**Exercise details**: Write the next part of the text below on mixed-precision training, inference, and saving a model, picking up right after its final sentence about save_model.

The autocast context manager flips a thread-local flag. The autograd ops read the flag and cast fp32 Tensors to fp16 where the device allows it.
GradScaler.scale_loss multiplies the loss by a running scale (starting at 2**16) on-device. The backward is then computed on the scaled loss, and scaler.step divides the gradient by scale before calling opt.step(). If any gradient is inf/nan, the step is skipped and the scale is reduced; the next scaler.update() may grow it again.

On devices without cl_khr_fp16 the autocast context manager silently degrades to fp32 (it re-probes supports_fp16(queue) on __enter__).

6. Inference

For inference you want grad mode off so the Tape does not record the forward, and the loss tensor is not allocated with a gradient buffer.

x_test = x_test[:8]
with ag.no_grad():
    out = model(x_test).to_host()       # (8, 10) logits
pred = out.argmax(axis=1)

no_grad (or its functional twin set_grad_enabled(False)) skips the recording pass on every op; the output Tensor is the same shape and dtype as in training but its grad slot is never allocated.

7. Save and Load the Model

save_model writes a single self-contained .netcl file (a NumPy .npz) holding every parameter and a sidecar JSON describing the model architecture.

**Source information**:
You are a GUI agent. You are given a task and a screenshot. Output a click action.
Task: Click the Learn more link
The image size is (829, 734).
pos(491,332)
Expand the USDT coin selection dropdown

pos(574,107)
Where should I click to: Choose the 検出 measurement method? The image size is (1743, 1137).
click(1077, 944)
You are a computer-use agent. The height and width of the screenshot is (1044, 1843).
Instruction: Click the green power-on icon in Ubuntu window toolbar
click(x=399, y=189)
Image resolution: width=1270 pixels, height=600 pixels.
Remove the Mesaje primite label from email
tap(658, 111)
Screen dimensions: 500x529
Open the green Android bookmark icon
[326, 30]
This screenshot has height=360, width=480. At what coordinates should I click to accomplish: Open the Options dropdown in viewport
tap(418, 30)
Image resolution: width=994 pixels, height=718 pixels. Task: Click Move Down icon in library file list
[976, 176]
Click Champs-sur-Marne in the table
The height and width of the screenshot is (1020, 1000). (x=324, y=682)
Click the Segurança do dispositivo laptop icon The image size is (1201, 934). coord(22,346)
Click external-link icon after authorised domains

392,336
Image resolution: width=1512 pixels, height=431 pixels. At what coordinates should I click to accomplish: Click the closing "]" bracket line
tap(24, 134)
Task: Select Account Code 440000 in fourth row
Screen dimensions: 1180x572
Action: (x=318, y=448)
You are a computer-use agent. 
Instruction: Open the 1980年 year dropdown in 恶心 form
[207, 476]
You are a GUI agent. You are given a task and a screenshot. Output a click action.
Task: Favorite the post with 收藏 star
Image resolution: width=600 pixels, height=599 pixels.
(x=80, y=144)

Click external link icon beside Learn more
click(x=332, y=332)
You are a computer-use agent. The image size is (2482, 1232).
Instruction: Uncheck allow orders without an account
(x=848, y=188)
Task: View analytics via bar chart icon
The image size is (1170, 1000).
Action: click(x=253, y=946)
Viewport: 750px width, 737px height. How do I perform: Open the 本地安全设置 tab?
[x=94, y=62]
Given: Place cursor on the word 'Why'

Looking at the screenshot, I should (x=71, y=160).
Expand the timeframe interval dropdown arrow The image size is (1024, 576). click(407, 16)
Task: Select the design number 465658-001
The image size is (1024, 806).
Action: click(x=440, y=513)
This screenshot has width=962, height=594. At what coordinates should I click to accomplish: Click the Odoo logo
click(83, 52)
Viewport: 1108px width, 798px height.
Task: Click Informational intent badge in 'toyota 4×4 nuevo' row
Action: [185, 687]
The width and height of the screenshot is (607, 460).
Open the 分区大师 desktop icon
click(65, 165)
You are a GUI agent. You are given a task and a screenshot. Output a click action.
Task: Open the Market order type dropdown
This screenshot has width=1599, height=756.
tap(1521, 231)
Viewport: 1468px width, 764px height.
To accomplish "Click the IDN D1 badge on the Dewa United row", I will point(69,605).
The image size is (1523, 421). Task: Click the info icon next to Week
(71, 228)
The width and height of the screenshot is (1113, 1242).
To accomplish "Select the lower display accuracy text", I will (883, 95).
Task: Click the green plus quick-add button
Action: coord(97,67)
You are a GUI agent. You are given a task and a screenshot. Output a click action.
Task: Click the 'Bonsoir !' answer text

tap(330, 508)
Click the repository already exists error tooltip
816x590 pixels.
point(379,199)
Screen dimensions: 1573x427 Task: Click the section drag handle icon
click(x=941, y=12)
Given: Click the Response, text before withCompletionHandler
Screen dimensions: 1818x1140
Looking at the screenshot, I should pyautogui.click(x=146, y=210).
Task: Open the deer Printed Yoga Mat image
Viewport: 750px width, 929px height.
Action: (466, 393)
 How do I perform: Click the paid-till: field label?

**Exercise answer**:
from netcl.io import save_model, load_model

save_model(model, "mnist_mlp.netcl")

# In a fresh process:
model = load_model("mnist_mlp.netcl")

The file format is documented in detail on the io page; the short version is that each parameter becomes a {layer_index}:{state_dict_key} entry, and the __netcl_meta__ entry carries the model type, layer config, and version. load_model is backwards-compatible with older two-file layouts (.json + .npz) and silently keeps the freshly-built layer's initialization for any missing key.

Troubleshooting

The narrative version:

NaN loss from step 1. The two usual culprits are (a) the learning rate is too high for the AdamW defaults — try lr=3e-4 or lr=1e-4, and (b) mixed precision on a device that does not advertise cl_khr_fp16. Disable AMP by setting amp.autocast(enabled=False) and GradScaler(enabled=False); if the NaNs go away, your device does not support fp16 and the autocast probe was bypassed.
Very slow first step, then normal speed. The first call to a function decorated with @jit_compile runs the JIT pass — it traces the op chain, generates an OpenCL kernel pair, and waits for the device to build it. This can take 200–800 ms the first time per unique shape; subsequent steps reuse the cached program. The JIT Compiler page explains the warm-up budget.
Crash on Windows with clBuildProgram failure or a black-screen driver reset. The AMD/NVIDIA OpenCL driver is older than the ICD that netcl was tested against. Update the vendor driver first; if the issue persists, set NETCL_KERNEL_STRATEGY=portable to force the conservative kernel variants and try again. On Intel iGPUs, the OpenCL runtime is bundled with the GPU driver; install the latest one from the Intel Arc & Iris Xe Graphics driver page.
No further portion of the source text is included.